INDICATIONS AND USAGE
WAKIX is indicated for the
treatment of excessive daytime sleepiness or cataplexy in adult
patients with narcolepsy.
IMPORTANT SAFETY INFORMATION
Contraindications
WAKIX is contraindicated in patients
with known hypersensitivity to pitolisant or any component of the
formulation. Anaphylaxis has been reported. WAKIX is also
contraindicated in patients with severe hepatic impairment.
Warnings and Precautions
WAKIX prolongs the QT
interval; avoid use of WAKIX in patients with known QT prolongation
or in combination with other drugs known to prolong the QT
interval. Avoid use in patients with a history of cardiac
arrhythmias, as well as other circumstances that may increase the
risk of the occurrence of torsade de pointes or sudden death,
including symptomatic bradycardia, hypokalemia or hypomagnesemia,
and the presence of congenital prolongation of the QT interval.

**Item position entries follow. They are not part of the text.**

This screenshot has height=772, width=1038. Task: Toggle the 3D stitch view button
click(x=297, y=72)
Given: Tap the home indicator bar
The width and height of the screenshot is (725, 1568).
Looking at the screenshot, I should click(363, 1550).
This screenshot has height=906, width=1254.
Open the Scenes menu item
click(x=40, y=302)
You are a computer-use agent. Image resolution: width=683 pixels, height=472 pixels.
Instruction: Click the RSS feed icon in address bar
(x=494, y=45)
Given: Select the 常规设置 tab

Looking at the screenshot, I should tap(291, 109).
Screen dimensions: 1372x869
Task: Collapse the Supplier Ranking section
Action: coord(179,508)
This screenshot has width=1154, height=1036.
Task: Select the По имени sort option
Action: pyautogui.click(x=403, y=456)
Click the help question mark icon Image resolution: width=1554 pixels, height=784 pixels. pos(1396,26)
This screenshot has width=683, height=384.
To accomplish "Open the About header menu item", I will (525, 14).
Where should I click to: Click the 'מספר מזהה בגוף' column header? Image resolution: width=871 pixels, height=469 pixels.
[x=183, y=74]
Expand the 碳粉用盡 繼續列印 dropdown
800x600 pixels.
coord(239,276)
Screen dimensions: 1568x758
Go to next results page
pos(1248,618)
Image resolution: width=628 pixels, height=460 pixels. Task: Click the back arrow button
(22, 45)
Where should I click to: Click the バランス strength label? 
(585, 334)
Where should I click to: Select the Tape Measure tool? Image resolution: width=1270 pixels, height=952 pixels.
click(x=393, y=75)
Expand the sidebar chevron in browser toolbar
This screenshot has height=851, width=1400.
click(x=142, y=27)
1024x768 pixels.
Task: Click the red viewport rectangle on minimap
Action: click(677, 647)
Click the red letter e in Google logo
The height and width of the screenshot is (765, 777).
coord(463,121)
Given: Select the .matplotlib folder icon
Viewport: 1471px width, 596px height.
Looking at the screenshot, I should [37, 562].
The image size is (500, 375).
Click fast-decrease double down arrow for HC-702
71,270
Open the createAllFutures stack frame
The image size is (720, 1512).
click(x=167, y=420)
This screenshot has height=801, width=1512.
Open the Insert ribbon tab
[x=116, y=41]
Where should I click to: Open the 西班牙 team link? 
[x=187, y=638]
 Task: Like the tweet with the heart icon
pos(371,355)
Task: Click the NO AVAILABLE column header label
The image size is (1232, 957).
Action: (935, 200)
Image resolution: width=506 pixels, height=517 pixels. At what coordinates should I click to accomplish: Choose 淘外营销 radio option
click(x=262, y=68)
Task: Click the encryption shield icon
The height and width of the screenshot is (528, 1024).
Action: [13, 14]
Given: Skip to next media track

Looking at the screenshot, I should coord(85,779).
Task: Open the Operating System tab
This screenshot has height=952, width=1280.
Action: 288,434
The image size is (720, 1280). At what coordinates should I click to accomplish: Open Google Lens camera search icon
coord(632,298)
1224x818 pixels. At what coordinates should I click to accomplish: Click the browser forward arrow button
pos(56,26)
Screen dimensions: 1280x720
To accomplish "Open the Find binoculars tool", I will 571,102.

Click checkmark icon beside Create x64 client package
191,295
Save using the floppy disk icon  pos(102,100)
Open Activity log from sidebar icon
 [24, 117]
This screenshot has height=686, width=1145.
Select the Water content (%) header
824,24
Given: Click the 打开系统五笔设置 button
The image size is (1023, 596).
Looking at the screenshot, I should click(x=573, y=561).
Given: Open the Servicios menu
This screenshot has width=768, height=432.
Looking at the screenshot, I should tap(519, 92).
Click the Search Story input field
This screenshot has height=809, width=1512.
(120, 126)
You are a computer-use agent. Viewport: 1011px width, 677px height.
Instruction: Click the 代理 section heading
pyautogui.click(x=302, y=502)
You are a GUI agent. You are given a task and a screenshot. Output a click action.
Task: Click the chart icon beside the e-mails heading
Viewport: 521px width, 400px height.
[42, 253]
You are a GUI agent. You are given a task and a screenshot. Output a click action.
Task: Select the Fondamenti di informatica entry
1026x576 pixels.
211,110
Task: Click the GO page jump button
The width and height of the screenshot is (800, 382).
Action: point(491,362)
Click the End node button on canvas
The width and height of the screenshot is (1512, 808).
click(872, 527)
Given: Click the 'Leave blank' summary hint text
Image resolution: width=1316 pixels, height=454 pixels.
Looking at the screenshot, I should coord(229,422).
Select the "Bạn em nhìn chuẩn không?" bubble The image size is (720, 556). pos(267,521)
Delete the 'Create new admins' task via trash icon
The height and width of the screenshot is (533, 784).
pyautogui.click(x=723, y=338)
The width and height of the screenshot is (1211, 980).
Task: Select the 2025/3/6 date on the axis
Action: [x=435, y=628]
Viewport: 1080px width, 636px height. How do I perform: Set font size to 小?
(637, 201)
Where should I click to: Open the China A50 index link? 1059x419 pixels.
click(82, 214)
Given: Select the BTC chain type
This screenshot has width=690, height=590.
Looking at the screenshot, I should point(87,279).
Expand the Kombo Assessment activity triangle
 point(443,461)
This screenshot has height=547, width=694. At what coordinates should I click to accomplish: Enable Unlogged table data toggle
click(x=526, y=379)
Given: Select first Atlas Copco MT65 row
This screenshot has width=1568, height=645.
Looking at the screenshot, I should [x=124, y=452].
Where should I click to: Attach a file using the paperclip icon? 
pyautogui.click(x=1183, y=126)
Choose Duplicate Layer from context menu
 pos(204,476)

The risk of QT prolongation may be greater in patients with
hepatic or renal impairment due to higher concentrations of
pitolisant; monitor these patients for increased QTc. Dosage
modification is recommended in patients with moderate hepatic
impairment and moderate or severe renal impairment (see full
prescribing information). WAKIX is not recommended in patients with
end-stage renal disease (ESRD).
Adverse Reactions
In the placebo-controlled clinical
trials conducted in patients with narcolepsy with or without
cataplexy, the most common adverse reactions (≥5% and at least
twice placebo) for WAKIX were insomnia (6%), nausea (6%), and
anxiety (5%). Other adverse reactions that occurred at ≥2% and more
frequently than in patients treated with placebo included headache,
upper respiratory tract infection, musculoskeletal pain, heart rate
increased, hallucinations, irritability, abdominal pain, sleep
disturbance, decreased appetite, cataplexy, dry mouth, and
rash.
Drug Interactions
Concomitant administration of WAKIX
with strong CYP2D6 inhibitors increases pitolisant exposure by
2.2-fold. Reduce the dose of WAKIX by half.
Concomitant use of WAKIX with strong CYP3A4 inducers decreases
exposure of pitolisant by 50%. Dosage adjustments may be required
(see full prescribing information).
H1 receptor antagonists that cross the blood-brain barrier may
reduce the effectiveness of WAKIX. Patients should avoid centrally
acting H1 receptor antagonists.
WAKIX is a borderline/weak inducer of CYP3A4. Therefore, reduced
effectiveness of sensitive CYP3A4 substrates may occur when used
concomitantly with WAKIX. The effectiveness of hormonal
contraceptives may be reduced when used with WAKIX and
effectiveness may be reduced for 21 days after discontinuation of
therapy.
Use in Specific Populations
WAKIX may reduce the
effectiveness of hormonal contraceptives. Patients using hormonal
contraception should be advised to use an alternative non-hormonal
contraceptive method during treatment with WAKIX and for at least
21 days after discontinuing treatment.
There is a pregnancy exposure registry that monitors pregnancy
outcomes in women who are exposed to WAKIX during pregnancy.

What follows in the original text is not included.